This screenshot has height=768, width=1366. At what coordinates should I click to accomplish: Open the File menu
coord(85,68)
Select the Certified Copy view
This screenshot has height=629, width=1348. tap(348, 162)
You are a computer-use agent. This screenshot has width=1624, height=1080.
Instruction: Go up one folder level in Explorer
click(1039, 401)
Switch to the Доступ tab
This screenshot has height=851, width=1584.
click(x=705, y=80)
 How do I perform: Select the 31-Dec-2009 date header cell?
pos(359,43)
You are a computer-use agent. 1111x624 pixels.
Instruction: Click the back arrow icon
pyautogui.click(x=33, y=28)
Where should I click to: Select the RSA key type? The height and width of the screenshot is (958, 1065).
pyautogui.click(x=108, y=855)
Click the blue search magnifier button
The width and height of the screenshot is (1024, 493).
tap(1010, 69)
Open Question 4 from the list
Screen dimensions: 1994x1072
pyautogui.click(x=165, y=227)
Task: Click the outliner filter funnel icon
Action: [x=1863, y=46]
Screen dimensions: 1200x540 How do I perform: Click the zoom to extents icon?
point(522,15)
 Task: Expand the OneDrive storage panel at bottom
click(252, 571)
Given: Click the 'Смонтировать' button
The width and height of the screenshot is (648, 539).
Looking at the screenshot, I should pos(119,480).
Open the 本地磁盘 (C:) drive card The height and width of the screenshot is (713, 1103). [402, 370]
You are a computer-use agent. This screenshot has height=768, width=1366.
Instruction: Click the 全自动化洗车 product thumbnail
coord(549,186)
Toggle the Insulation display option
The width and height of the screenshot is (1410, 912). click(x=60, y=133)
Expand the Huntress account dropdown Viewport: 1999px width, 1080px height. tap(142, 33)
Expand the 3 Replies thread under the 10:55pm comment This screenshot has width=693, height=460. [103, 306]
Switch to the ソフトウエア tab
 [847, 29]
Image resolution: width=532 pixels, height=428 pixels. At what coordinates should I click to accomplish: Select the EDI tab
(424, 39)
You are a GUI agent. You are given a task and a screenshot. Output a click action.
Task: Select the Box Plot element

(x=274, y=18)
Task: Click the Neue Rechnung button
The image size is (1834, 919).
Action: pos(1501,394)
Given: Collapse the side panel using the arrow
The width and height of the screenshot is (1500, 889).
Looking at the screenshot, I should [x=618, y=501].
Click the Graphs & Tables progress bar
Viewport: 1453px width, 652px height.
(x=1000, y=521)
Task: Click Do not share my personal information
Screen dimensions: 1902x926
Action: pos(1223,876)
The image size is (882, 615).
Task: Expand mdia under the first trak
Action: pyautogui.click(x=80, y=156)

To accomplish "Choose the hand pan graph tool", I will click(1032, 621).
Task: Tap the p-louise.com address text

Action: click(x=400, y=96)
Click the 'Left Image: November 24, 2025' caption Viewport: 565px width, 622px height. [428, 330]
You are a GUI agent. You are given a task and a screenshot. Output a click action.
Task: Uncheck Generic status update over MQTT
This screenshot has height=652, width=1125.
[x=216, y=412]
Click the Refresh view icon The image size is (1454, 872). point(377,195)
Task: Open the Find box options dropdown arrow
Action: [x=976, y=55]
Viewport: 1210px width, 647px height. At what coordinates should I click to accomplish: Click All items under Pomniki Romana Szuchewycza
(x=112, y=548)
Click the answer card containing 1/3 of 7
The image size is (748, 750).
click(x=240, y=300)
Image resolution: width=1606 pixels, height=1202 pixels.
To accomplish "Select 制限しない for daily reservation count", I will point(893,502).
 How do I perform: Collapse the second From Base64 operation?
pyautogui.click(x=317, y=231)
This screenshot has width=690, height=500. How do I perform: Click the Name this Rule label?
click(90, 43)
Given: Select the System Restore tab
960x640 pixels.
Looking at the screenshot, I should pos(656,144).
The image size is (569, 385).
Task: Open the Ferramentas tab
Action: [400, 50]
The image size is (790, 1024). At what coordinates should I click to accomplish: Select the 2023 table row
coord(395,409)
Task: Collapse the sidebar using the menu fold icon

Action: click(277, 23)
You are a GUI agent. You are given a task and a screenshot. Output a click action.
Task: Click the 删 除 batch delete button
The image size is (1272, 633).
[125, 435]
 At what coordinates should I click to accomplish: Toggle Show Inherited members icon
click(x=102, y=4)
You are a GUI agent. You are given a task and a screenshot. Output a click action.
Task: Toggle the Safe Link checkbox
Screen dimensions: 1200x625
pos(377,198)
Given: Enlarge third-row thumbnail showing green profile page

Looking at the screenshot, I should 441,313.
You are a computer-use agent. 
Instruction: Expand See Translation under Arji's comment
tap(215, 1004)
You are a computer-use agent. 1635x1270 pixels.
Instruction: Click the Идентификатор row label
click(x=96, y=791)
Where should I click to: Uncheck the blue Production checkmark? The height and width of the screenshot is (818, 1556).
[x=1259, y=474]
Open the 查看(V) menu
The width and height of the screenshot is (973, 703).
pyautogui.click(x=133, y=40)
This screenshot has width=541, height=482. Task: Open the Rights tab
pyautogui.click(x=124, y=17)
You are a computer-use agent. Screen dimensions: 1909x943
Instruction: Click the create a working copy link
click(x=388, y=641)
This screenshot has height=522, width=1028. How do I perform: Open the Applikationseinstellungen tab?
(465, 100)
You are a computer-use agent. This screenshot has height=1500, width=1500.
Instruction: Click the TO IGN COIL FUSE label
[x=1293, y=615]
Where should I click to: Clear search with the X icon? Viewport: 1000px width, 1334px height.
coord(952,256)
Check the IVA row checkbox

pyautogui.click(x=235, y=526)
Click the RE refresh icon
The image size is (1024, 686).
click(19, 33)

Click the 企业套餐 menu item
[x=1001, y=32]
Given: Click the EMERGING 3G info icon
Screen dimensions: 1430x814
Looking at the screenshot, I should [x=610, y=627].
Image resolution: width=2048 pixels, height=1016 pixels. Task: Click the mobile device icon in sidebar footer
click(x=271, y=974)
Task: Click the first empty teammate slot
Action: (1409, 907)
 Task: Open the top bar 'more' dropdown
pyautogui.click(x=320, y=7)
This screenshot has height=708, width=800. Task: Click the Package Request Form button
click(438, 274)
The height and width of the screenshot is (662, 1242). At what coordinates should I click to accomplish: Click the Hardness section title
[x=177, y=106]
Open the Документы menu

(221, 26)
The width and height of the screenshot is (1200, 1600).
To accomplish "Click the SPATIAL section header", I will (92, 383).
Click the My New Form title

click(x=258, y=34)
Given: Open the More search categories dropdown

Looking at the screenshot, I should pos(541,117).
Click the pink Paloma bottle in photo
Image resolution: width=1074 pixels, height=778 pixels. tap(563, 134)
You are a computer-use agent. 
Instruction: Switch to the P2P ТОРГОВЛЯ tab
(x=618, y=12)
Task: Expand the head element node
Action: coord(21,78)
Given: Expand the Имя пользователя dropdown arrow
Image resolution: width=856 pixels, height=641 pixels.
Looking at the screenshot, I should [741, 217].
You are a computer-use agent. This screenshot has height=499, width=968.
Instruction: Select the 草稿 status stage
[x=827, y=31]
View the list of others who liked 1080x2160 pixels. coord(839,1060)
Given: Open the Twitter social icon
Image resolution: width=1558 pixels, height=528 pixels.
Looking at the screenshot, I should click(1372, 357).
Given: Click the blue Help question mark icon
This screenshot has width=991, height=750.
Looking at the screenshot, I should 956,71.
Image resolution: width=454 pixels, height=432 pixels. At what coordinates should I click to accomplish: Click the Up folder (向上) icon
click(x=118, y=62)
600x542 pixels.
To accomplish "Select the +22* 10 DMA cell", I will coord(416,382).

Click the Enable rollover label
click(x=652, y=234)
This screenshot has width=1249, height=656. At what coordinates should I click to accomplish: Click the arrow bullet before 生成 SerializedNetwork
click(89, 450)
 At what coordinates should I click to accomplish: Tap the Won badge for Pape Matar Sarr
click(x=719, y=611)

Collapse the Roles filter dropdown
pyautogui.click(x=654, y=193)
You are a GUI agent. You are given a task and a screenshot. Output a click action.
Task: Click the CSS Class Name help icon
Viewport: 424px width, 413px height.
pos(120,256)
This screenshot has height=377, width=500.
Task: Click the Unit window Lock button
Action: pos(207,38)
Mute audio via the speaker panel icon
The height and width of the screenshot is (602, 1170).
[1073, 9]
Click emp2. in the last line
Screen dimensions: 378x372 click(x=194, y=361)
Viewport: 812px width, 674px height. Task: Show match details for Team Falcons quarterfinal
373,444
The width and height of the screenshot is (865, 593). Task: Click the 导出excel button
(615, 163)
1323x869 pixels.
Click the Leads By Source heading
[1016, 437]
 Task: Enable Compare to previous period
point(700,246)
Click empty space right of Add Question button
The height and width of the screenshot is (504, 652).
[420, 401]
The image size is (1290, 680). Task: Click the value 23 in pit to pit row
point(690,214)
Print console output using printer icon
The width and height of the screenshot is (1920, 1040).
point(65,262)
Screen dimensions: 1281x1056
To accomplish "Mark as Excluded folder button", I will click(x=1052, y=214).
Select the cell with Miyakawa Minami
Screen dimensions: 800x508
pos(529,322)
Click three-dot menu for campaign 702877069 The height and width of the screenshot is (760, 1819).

===============

**Directions**
Look above for the line containing "Expand the 3" and the line containing "Image resolution: width=1606". Transcribe both, with the lines between them, exactly.

**Completed exercise**
Expand the 3 Replies thread under the 10:55pm comment This screenshot has width=693, height=460. [103, 306]
Switch to the ソフトウエア tab
 [847, 29]
Image resolution: width=532 pixels, height=428 pixels. At what coordinates should I click to accomplish: Select the EDI tab
(424, 39)
You are a GUI agent. You are given a task and a screenshot. Output a click action.
Task: Select the Box Plot element

(x=274, y=18)
Task: Click the Neue Rechnung button
The image size is (1834, 919).
Action: pos(1501,394)
Given: Collapse the side panel using the arrow
The width and height of the screenshot is (1500, 889).
Looking at the screenshot, I should [x=618, y=501].
Click the Graphs & Tables progress bar
Viewport: 1453px width, 652px height.
(x=1000, y=521)
Task: Click Do not share my personal information
Screen dimensions: 1902x926
Action: pos(1223,876)
The image size is (882, 615).
Task: Expand mdia under the first trak
Action: pyautogui.click(x=80, y=156)

To accomplish "Choose the hand pan graph tool", I will click(1032, 621).
Task: Tap the p-louise.com address text

Action: click(x=400, y=96)
Click the 'Left Image: November 24, 2025' caption Viewport: 565px width, 622px height. [428, 330]
You are a GUI agent. You are given a task and a screenshot. Output a click action.
Task: Uncheck Generic status update over MQTT
This screenshot has height=652, width=1125.
[x=216, y=412]
Click the Refresh view icon The image size is (1454, 872). point(377,195)
Task: Open the Find box options dropdown arrow
Action: [x=976, y=55]
Viewport: 1210px width, 647px height. At what coordinates should I click to accomplish: Click All items under Pomniki Romana Szuchewycza
(x=112, y=548)
Click the answer card containing 1/3 of 7
The image size is (748, 750).
click(x=240, y=300)
Image resolution: width=1606 pixels, height=1202 pixels.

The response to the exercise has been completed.